Retraites : le gouvernement félicite notre docilité collective


«Rien à foutre». C’est en substance ce que tous les membres du gouvernement répètent dans les médias depuis jeudi, suite à la grève historique avec 2 millions de personnes dans la rue. Pire, le pouvoir félicite même la gentillesse de cette première mobilisation, tout en accélérant sa réforme.


Visuel de Borne avec des citations de membres du gouvernement considérant que la mobilisation était bien ordonnée et responsable.

➡️ Dès jeudi, la Première Ministre «saluait» les organisations syndicales pour le calme des manifestations.

➡️ Le ministre Gabriel Attal a fait de même ce week-end à la télévision, en félicitant une mobilisation «responsable» grâce aux «services d’ordre des syndicats». Quand un régime de managers irresponsables au service d’ultra-riches nous trouve «responsables », c’est inquiétant.

➡️ Olivier Véran, porte-parole du gouvernement, a même craché au visage des millions de personnes en lutte. Il a déclaré «il y aurait eu 700.000 ou 1.300.000 de personnes, ça ne change pas les choses». Traduction : il peut même y avoir 10 millions de manifestant-es, si cela consiste en une marche bien cadrée chaque semaine, on est tranquilles.

➡️ Ces paroles se traduisent en actes. Dès demain lundi 23 janvier, le gouvernement présente sa réforme des retraites en Conseil des ministres. Et il veut aller très vite. Plusieurs journaux, rapportant la parole de ministres, expliquent que Macron compte sur «l’érosion de la mobilisation» et la «lassitude». Un ministre a même déclaré : «On demande aux gens de travailler deux ans de plus, on ne s’attendait pas à être accueillis avec des fleurs». En clair, ils savaient qu’il y aurait une forte mobilisation, mais cela ne leur fait pas peur.

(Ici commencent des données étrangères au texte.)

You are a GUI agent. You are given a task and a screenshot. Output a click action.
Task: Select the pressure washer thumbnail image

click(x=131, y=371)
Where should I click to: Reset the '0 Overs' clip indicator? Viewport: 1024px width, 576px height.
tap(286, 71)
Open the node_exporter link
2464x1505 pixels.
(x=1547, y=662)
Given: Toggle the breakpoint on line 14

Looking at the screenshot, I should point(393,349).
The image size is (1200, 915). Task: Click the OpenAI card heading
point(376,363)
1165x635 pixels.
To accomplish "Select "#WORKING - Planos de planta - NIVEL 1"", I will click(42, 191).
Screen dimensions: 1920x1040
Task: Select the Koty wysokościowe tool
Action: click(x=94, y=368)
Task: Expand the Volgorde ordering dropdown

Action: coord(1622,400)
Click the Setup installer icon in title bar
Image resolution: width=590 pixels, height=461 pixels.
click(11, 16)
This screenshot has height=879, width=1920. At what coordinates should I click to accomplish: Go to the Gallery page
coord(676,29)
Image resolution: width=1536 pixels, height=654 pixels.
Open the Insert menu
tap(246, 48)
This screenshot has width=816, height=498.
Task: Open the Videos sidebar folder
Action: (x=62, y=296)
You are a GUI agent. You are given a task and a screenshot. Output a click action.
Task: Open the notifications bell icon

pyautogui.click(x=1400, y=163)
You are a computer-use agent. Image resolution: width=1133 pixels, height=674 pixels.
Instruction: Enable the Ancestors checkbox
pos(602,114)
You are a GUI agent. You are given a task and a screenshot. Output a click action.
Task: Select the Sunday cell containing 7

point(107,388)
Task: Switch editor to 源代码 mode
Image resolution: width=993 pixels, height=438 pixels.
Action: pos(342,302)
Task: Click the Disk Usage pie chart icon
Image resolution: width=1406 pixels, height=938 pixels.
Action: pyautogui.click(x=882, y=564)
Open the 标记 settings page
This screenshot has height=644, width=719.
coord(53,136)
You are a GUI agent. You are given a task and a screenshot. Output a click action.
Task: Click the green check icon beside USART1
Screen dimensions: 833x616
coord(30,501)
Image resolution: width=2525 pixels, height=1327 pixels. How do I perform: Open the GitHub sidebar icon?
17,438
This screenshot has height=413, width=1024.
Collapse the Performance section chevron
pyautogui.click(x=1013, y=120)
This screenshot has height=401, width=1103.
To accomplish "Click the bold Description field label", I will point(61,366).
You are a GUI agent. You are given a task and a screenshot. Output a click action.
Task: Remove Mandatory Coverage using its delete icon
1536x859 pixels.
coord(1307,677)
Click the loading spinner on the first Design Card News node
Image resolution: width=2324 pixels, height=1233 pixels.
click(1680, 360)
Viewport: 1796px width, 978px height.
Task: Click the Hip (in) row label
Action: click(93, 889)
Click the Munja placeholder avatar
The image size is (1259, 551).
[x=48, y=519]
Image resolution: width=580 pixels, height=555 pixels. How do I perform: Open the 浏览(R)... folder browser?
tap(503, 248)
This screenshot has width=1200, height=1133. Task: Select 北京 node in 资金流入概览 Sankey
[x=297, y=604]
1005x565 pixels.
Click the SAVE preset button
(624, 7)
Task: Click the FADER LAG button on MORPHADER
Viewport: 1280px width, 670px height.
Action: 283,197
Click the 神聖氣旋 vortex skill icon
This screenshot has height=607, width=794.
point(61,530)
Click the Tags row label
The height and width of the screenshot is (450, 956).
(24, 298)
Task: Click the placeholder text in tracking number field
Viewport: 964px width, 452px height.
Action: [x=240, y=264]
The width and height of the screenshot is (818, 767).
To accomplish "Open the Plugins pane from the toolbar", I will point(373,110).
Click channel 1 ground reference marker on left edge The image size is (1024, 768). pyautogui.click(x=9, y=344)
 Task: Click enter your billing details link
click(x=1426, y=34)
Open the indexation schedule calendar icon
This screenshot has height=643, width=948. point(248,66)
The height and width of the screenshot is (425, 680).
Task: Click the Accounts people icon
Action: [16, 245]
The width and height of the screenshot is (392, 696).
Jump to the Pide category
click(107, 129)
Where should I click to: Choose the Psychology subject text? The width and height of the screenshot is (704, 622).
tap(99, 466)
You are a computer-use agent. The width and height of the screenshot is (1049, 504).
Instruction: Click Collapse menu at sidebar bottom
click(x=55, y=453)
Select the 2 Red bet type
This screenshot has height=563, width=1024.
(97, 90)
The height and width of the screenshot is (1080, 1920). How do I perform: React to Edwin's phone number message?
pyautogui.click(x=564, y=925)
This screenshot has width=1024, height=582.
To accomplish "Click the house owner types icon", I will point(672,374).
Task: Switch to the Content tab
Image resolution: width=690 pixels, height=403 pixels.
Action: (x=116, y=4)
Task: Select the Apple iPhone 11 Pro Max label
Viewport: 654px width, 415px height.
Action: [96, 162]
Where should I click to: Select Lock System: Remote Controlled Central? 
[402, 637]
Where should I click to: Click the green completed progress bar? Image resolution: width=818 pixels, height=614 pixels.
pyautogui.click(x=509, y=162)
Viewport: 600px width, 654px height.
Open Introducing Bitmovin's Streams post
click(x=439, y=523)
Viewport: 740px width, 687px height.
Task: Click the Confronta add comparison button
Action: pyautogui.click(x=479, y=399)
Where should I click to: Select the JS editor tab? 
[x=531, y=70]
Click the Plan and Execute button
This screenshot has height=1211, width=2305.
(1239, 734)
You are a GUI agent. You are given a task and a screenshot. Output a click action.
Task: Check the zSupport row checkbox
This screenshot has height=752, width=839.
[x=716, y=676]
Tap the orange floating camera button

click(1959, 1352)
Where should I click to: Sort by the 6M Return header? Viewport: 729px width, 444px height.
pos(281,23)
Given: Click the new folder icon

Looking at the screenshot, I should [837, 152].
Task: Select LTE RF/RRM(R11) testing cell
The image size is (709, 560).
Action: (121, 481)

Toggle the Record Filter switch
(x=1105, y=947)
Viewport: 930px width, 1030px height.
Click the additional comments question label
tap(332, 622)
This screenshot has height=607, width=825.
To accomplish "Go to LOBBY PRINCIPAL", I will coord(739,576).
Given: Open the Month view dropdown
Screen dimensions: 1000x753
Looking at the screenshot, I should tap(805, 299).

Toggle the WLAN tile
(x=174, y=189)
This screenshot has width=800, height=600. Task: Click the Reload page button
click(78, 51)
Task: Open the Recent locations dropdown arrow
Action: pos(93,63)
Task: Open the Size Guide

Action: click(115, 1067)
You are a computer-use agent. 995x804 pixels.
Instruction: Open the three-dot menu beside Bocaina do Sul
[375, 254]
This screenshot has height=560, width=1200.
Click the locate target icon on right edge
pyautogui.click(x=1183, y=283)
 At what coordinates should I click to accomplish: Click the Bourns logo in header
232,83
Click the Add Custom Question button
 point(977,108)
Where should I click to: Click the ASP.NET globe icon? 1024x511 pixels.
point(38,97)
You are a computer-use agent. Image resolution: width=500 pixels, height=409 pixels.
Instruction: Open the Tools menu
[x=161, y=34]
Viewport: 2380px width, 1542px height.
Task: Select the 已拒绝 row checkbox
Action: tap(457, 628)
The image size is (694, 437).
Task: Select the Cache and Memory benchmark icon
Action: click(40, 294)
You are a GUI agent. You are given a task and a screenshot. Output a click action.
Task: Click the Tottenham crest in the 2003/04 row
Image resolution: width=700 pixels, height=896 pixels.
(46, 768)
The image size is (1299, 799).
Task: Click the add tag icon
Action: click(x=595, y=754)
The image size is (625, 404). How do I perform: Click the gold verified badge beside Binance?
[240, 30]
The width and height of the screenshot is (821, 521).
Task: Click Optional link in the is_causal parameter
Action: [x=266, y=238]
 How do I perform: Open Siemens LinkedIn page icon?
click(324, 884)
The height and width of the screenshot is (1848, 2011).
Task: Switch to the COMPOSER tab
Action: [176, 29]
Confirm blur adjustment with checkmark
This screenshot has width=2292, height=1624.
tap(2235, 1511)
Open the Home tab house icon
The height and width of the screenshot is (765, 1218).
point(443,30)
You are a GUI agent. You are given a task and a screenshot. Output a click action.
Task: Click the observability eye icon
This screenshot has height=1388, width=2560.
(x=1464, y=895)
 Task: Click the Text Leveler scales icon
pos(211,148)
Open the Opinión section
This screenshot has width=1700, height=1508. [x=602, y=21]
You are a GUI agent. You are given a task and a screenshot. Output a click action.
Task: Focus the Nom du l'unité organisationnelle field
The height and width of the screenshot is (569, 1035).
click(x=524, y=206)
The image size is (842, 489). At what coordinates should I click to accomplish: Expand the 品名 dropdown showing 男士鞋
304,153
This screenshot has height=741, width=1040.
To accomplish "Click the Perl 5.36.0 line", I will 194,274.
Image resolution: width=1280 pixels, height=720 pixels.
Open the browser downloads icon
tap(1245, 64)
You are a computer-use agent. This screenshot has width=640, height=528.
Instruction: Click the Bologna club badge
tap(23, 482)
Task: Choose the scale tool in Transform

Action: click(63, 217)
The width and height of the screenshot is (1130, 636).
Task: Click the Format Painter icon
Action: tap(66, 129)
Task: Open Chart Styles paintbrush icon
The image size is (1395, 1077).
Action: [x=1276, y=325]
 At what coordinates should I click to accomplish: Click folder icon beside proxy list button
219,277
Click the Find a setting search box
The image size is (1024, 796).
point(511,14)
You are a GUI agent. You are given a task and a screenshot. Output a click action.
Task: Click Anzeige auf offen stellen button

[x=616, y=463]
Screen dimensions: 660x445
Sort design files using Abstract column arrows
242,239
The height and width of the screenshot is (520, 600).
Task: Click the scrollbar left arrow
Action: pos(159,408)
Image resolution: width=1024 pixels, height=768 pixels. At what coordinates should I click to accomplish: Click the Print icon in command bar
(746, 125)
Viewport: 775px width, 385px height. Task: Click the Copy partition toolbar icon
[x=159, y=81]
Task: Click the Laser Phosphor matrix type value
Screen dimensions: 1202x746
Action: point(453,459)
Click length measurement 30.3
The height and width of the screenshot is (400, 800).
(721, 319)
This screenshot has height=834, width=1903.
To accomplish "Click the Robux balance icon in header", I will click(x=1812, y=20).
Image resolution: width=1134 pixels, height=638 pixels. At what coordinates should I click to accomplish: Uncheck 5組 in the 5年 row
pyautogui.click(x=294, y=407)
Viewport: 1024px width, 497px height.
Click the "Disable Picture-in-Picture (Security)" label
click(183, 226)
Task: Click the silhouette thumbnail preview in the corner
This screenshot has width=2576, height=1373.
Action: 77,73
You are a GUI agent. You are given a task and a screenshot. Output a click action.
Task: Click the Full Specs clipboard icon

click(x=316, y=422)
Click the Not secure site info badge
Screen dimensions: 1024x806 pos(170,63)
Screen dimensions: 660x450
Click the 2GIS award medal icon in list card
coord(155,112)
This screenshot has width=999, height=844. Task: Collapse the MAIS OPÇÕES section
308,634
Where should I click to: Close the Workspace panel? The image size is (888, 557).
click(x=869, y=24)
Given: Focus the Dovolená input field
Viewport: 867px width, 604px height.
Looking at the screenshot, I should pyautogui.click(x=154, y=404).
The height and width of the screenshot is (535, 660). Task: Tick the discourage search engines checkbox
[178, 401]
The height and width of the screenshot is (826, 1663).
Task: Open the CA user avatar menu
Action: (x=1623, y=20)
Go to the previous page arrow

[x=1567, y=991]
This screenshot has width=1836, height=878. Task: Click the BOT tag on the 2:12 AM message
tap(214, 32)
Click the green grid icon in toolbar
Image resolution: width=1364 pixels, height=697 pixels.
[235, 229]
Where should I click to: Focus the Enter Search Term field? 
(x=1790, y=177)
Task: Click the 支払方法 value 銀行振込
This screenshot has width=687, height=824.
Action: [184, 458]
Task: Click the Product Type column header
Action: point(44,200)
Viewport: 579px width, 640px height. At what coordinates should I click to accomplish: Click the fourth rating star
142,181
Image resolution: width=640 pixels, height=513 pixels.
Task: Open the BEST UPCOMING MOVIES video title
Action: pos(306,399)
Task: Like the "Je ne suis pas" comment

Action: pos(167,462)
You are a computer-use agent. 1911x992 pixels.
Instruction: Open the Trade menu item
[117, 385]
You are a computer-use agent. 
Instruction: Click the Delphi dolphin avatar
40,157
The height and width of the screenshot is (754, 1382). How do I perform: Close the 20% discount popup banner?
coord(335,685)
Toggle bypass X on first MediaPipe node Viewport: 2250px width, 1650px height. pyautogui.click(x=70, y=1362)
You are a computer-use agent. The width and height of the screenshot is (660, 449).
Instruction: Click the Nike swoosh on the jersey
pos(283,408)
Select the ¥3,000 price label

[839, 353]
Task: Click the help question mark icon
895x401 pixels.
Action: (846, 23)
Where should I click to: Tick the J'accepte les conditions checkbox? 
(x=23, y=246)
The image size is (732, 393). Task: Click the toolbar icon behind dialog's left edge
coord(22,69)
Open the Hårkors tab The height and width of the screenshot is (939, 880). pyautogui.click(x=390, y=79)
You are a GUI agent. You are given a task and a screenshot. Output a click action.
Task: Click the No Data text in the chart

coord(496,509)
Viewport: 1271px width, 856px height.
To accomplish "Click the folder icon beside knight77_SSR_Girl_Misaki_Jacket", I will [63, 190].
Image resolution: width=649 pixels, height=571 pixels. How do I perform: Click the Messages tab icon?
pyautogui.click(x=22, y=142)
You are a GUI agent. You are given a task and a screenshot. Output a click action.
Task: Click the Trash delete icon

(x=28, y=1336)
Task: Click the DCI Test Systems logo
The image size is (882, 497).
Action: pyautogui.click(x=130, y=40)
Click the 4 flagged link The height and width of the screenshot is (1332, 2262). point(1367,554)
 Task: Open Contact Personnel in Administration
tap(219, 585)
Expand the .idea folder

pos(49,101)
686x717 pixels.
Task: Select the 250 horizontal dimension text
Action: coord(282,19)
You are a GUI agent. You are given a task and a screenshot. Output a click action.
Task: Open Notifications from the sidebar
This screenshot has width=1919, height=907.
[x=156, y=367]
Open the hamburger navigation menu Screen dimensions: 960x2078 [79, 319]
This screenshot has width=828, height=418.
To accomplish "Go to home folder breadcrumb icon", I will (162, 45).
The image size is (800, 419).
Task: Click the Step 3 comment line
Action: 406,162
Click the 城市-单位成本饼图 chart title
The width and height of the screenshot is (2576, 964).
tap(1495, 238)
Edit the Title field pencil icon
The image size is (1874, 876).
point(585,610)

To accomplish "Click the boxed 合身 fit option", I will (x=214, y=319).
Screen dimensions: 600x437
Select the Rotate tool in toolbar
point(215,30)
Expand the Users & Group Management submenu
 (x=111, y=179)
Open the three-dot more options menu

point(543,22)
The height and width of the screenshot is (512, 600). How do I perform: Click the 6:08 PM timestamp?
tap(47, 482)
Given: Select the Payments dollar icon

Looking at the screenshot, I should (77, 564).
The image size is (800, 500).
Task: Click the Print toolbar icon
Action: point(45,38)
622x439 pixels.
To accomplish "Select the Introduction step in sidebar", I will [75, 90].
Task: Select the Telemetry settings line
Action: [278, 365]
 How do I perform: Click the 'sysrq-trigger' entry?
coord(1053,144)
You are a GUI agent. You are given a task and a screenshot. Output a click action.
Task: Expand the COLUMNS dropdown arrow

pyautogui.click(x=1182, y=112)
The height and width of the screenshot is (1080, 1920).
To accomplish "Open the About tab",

➡️ Il n’y a donc pas besoin d’être de grands stratèges pour comprendre dans un combat que quand l’ennemi nous félicite, c’est mauvais signe. Et si on prenait le contre-pied de ce que dit le gouvernement ? Arrêter d’être sages et discipliné-es, ne pas faire ce qu’ils attendent de nous, essayer de ne pas reproduire les mouvement perdants des dernières années. Ceux qui consistaient à faire des «journées» séparées d’une semaine, pendant des mois, sans rien obtenir. Tout cela, le gouvernement s’en moque. En revanche, les médias et le pouvoir s’étranglent quand il s’agit de coupures de courant, de pénurie de carburant ou de paralysie de l’économie. C’est bon signe. De même, ils sont terrifiés par les modes opératoires des Gilets Jaunes : des blocages, des occupations, des manifestations très énervées dans les beaux quartiers et devant les lieux de pouvoir.

Écoutons l’ennemi, il nous explique la marche à suivre.